*Work to be completed*. Turn every line of the records into a Markdown table with the columns "Number" and "Line," numbering the rows in order and leaving out blank lines.

*Target pointing records*.
======

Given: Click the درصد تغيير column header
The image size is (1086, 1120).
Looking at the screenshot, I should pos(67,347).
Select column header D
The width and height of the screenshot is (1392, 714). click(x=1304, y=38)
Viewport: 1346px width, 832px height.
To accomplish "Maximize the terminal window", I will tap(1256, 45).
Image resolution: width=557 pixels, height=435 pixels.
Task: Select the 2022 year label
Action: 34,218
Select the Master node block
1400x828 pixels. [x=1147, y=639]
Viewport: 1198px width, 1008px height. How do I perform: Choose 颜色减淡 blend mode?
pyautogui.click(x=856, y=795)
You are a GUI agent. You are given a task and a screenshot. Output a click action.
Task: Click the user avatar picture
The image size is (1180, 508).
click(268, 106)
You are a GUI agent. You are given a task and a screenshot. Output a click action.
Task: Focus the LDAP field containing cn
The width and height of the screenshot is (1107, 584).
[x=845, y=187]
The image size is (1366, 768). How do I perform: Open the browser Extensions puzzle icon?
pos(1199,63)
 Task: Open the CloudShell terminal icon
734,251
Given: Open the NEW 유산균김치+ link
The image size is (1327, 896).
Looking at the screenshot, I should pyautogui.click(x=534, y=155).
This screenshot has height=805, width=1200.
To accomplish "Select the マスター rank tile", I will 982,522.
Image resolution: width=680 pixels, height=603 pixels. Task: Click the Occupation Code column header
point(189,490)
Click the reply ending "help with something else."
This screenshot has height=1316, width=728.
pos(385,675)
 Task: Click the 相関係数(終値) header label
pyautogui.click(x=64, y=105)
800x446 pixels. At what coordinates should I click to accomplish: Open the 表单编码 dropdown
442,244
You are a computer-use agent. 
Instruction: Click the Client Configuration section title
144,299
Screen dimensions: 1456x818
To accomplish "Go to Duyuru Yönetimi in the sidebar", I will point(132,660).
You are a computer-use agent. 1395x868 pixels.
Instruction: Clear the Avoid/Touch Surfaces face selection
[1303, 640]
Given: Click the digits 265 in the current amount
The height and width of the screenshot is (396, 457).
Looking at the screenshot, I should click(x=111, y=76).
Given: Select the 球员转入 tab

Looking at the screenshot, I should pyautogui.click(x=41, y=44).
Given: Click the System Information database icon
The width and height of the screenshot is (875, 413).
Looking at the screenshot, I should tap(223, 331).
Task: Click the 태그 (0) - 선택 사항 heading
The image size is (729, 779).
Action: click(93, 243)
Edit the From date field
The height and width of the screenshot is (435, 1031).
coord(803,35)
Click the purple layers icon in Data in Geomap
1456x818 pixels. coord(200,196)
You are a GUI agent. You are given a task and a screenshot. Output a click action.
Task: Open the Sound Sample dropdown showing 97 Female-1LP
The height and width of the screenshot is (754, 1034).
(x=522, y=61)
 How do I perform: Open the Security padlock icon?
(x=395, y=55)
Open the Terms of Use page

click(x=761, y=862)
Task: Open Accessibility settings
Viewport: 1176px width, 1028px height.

======

*Output for this exercise*.
| Number | Line |
|---|---|
| 1 | Given: Click the درصد تغيير column header |
| 2 | The image size is (1086, 1120). |
| 3 | Looking at the screenshot, I should pos(67,347). |
| 4 | Select column header D |
| 5 | The width and height of the screenshot is (1392, 714). click(x=1304, y=38) |
| 6 | Viewport: 1346px width, 832px height. |
| 7 | To accomplish "Maximize the terminal window", I will tap(1256, 45). |
| 8 | Image resolution: width=557 pixels, height=435 pixels. |
| 9 | Task: Select the 2022 year label |
| 10 | Action: 34,218 |
| 11 | Select the Master node block |
| 12 | 1400x828 pixels. [x=1147, y=639] |
| 13 | Viewport: 1198px width, 1008px height. How do I perform: Choose 颜色减淡 blend mode? |
| 14 | pyautogui.click(x=856, y=795) |
| 15 | You are a GUI agent. You are given a task and a screenshot. Output a click action. |
| 16 | Task: Click the user avatar picture |
| 17 | The image size is (1180, 508). |
| 18 | click(268, 106) |
| 19 | You are a GUI agent. You are given a task and a screenshot. Output a click action. |
| 20 | Task: Focus the LDAP field containing cn |
| 21 | The width and height of the screenshot is (1107, 584). |
| 22 | [x=845, y=187] |
| 23 | The image size is (1366, 768). How do I perform: Open the browser Extensions puzzle icon? |
| 24 | pos(1199,63) |
| 25 |  Task: Open the CloudShell terminal icon |
| 26 | 734,251 |
| 27 | Given: Open the NEW 유산균김치+ link |
| 28 | The image size is (1327, 896). |
| 29 | Looking at the screenshot, I should pyautogui.click(x=534, y=155). |
| 30 | This screenshot has height=805, width=1200. |
| 31 | To accomplish "Select the マスター rank tile", I will 982,522. |
| 32 | Image resolution: width=680 pixels, height=603 pixels. Task: Click the Occupation Code column header |
| 33 | point(189,490) |
| 34 | Click the reply ending "help with something else." |
| 35 | This screenshot has height=1316, width=728. |
| 36 | pos(385,675) |
| 37 |  Task: Click the 相関係数(終値) header label |
| 38 | pyautogui.click(x=64, y=105) |
| 39 | 800x446 pixels. At what coordinates should I click to accomplish: Open the 表单编码 dropdown |
| 40 | 442,244 |
| 41 | You are a computer-use agent.  |
| 42 | Instruction: Click the Client Configuration section title |
| 43 | 144,299 |
| 44 | Screen dimensions: 1456x818 |
| 45 | To accomplish "Go to Duyuru Yönetimi in the sidebar", I will point(132,660). |
| 46 | You are a computer-use agent. 1395x868 pixels. |
| 47 | Instruction: Clear the Avoid/Touch Surfaces face selection |
| 48 | [1303, 640] |
| 49 | Given: Click the digits 265 in the current amount |
| 50 | The height and width of the screenshot is (396, 457). |
| 51 | Looking at the screenshot, I should click(x=111, y=76). |
| 52 | Given: Select the 球员转入 tab |
| 53 | Looking at the screenshot, I should pyautogui.click(x=41, y=44). |
| 54 | Given: Click the System Information database icon |
| 55 | The width and height of the screenshot is (875, 413). |
| 56 | Looking at the screenshot, I should tap(223, 331). |
| 57 | Task: Click the 태그 (0) - 선택 사항 heading |
| 58 | The image size is (729, 779). |
| 59 | Action: click(93, 243) |
| 60 | Edit the From date field |
| 61 | The height and width of the screenshot is (435, 1031). |
| 62 | coord(803,35) |
| 63 | Click the purple layers icon in Data in Geomap |
| 64 | 1456x818 pixels. coord(200,196) |
| 65 | You are a GUI agent. You are given a task and a screenshot. Output a click action. |
| 66 | Task: Open the Sound Sample dropdown showing 97 Female-1LP |
| 67 | The height and width of the screenshot is (754, 1034). |
| 68 | (x=522, y=61) |
| 69 |  How do I perform: Open the Security padlock icon? |
| 70 | (x=395, y=55) |
| 71 | Open the Terms of Use page |
| 72 | click(x=761, y=862) |
| 73 | Task: Open Accessibility settings |
| 74 | Viewport: 1176px width, 1028px height. |